** Records provided follows **
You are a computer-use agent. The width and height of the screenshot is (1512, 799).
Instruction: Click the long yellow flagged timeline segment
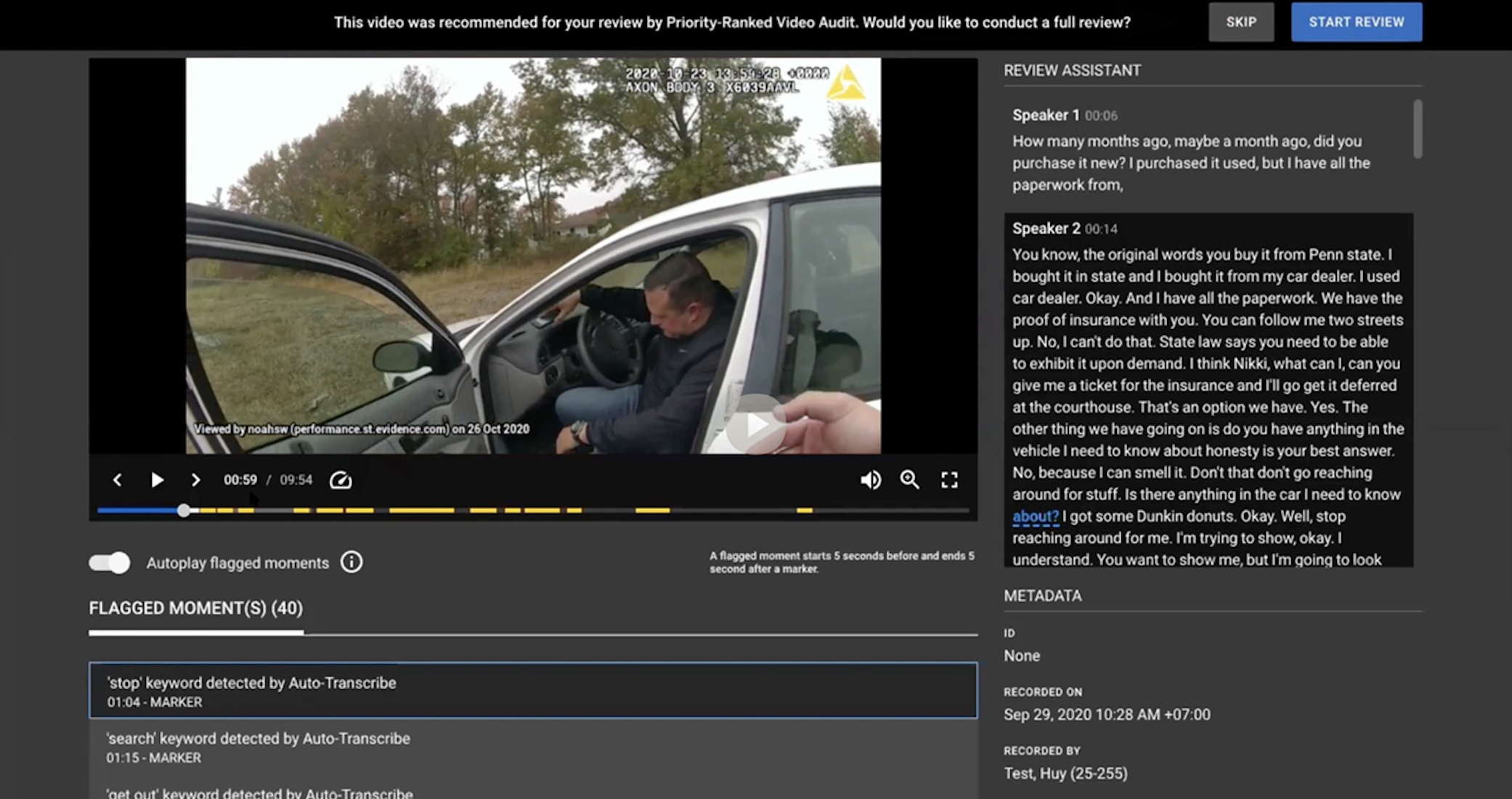(421, 511)
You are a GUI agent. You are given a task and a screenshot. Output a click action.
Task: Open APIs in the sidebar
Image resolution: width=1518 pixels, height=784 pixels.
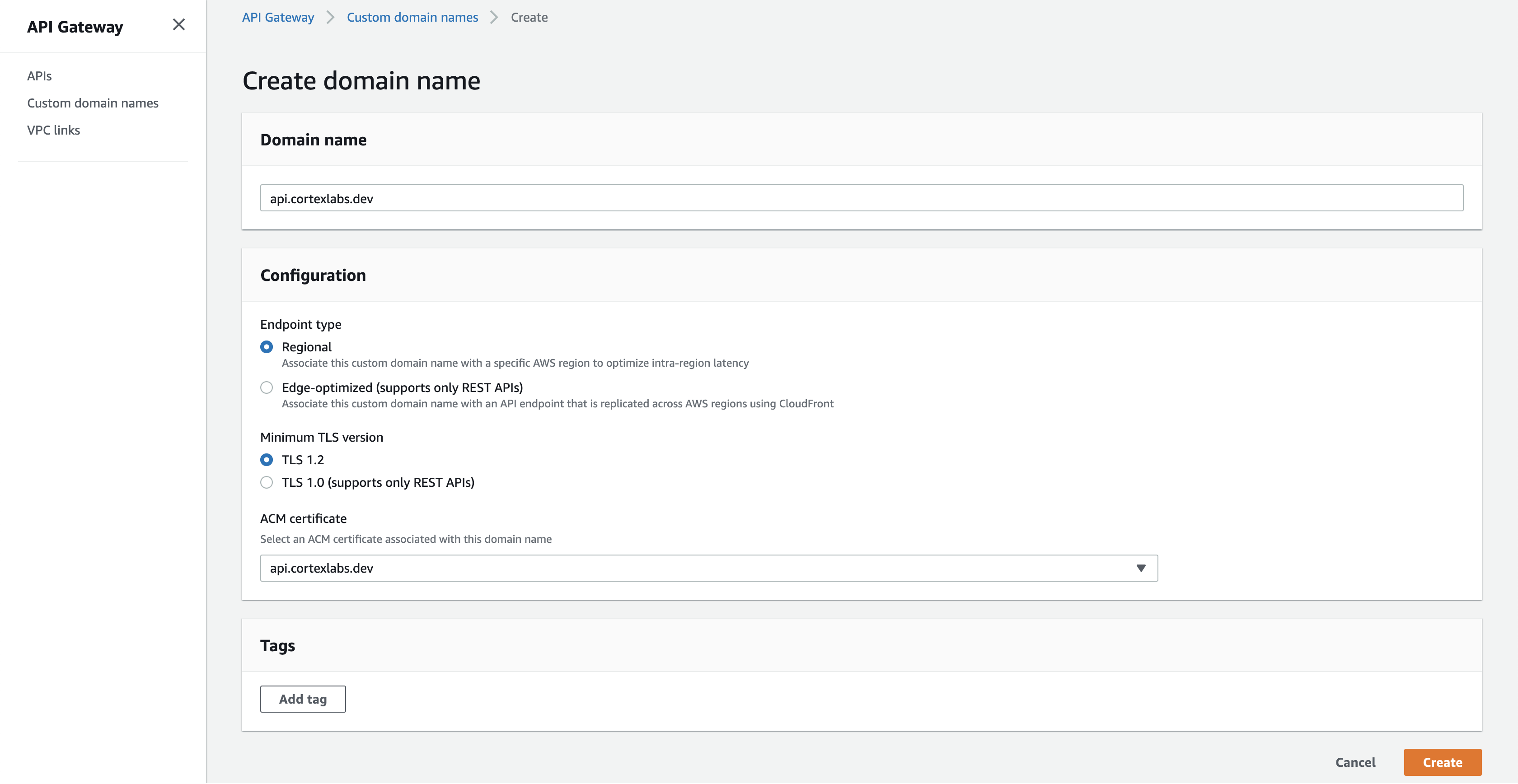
** End of Records provided **
Activity: Every line of the listing that holds "width" should be found and copied.

Result of this exercise:
You are a computer-use agent. The width and height of the screenshot is (1512, 799).
Image resolution: width=1518 pixels, height=784 pixels.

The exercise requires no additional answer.